Put your Kubernetes resources to sleep during off-hours using Keda

6 min readJul 15, 2023

In today’s digital landscape, organizations rely heavily on container orchestration platforms like Kubernetes to manage their workloads efficiently. Kubernetes enables scalability, flexibility, and high availability for applications. However, there are instances when it may be beneficial for organizations to power off their Kubernetes workloads during off hours. That reason could be mainly cost optimization, security or maintenance.

The off-hours challenge can be solved from multiple perspectives, but the two main ones that come to mind are:

Powering off the Kubernetes nodes
Powering off the Kubernetes applications

The former (1) might be a good solution for some, because it simply makes sure that the nodes are powered off. Essentially, nothing can be more cost effective and secure than that. However, this solution takes away the dynamic access and applicative nature of Kubernetes workloads.

In this article, I will explore two ways to execute the latter (2).

The How

KEDA is a Kubernetes-based Event Driven Autoscaler. With KEDA, you can drive the scaling of any container in Kubernetes based on the number of events needing to be processed.

The “Event” in this case, is either “time” itself, or a sleep request. Keda augments the functionality of the native Kubernetes Horizontal Pod Autoscaler (HPA) by managing it. But as you might be aware, HPA cannot scale workloads to 0. Keda, however, can! By deleting the HPA completely and recreating it if necessary.

In order for Keda to scale your workloads to 0 during off-hours, wer’e going to explore two methodologies. The first, is simply time based, and the second allows you to control the sleep schedule of your precious workloads with more granularity.

The Simple Solution — Cron Scaler

The main Keda CRD is called ScaledObject. The ScaledObject defined how many replicas a certain workload (Deployment, StatefulSet, etc) has at a specific time. As of writing this article, The Cron Scaler currently has issues when specifying what off-hours are. But, it can dictate what the on-hours are, so that your workloads know when to be awake, and otherwise — sleep.
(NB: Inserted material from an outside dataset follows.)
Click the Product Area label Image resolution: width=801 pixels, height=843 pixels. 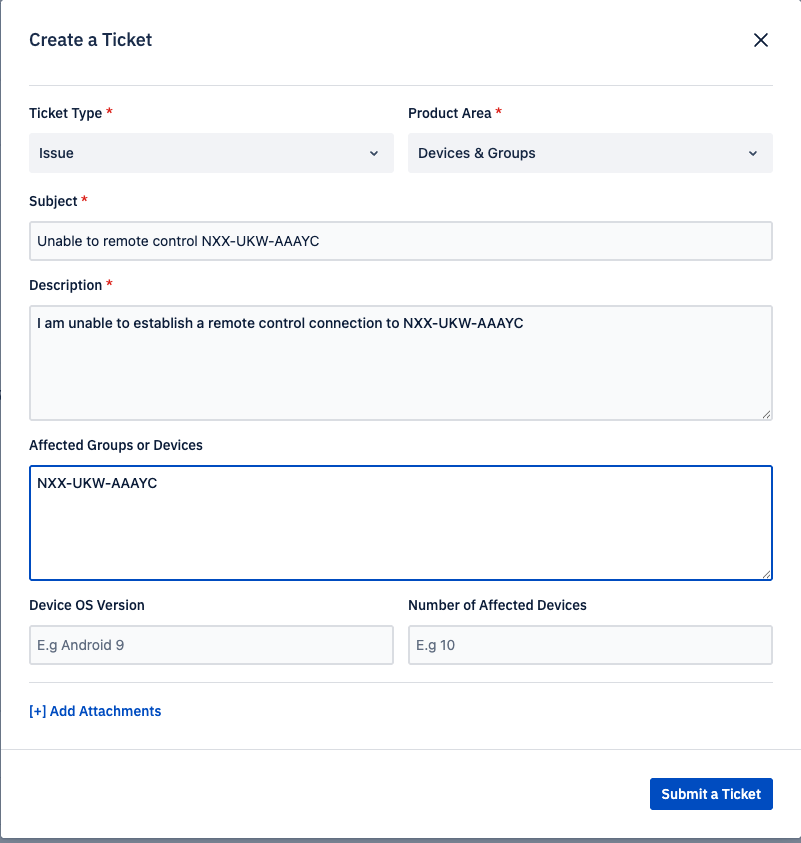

Let’s assume you have a simple deployment, and you kubectl apply -f deployment.yaml it:

apiVersion: apps/v1
kind: Deployment
metadata:
  name: sleepy-workload
spec:
  replicas: 1
  selector:
    matchLabels:
      app: sleepy-workload
  template:
    metadata:
      labels:
        app: sleepy-workload
    spec:
      containers:
        - name: busybox
          image: busybox
          command:
            - sleep
            - "3600"

Now, let’s add a ScaledObject Keda CRD and attach it to our sleep workload (your timezone can be found here). Let’s assume you want this workload alive from 9–5 on New York time.
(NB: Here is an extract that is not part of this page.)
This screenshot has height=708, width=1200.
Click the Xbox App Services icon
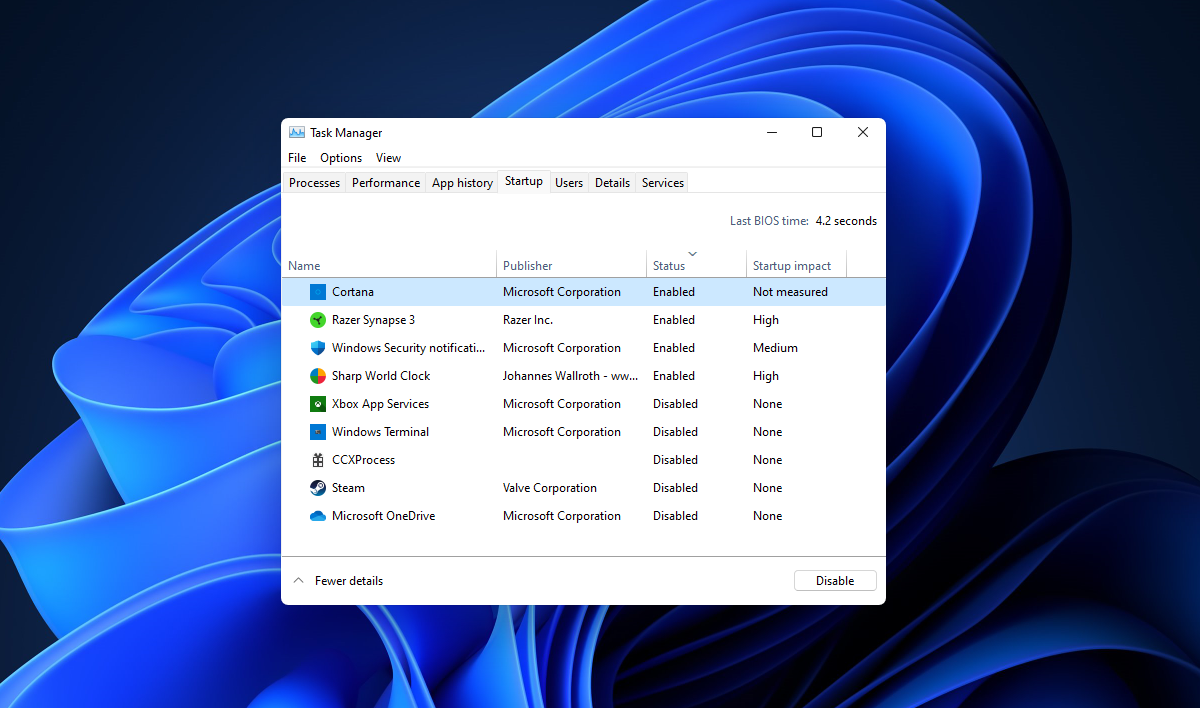[x=317, y=403]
apiVersion: keda.sh/v1alpha1
kind: ScaledObject
metadata:
  name: sleepy-workload-scaler
spec:
  scaleTargetRef:
    # Mandatory. Must be in the same namespace as the ScaledObject
    name: sleepy-workload
  # Polling interval of when to check scaling events
  pollingInterval: 10
  # Makes the workload immediately sleep when told, instead of reading a bed-time story before for X seconds
  cooldownPeriod: 0
  # The workload is ASLEEP by DEFAULT, otherwise, it's Awake.
  minReplicaCount: 0 
  triggers:
    - type: cron
      metadata:
        # The acceptable values would be a value from the IANA Time Zone Database.
        timezone: America/New_York  
        # At 09:00 on every day-of-week from Monday through Friday
        start: 0 9 * * 1-5
        # At 17:00 on every day-of-week from Monday through Friday 
        end: 0 17 * * 1-5
        # ie. Your MINIMUM replica count for this workload
        desiredReplicas: "2"

When you apply this into your Namespace, you’ll see how your sleep-workload sleeps and wakes up on a schedule. This solution is simple and elegant.

(Keda calculates the replica count of all triggers based on a MAX function. If you add another scale to the triggers array, your CRON will be used as the minimum replica count, and any addition could surpass it)

The Extensive Solution — Custom Metrics API

What if you wanted an external system to dictate when and how workloads sleep, and you wanted your workloads to be aware of such state and act accordingly. That is where Metrics API Scaler comes into play.

This scaler allows you to define an external endpoint for keda to query in order to understand what is the amount of replicas it should have.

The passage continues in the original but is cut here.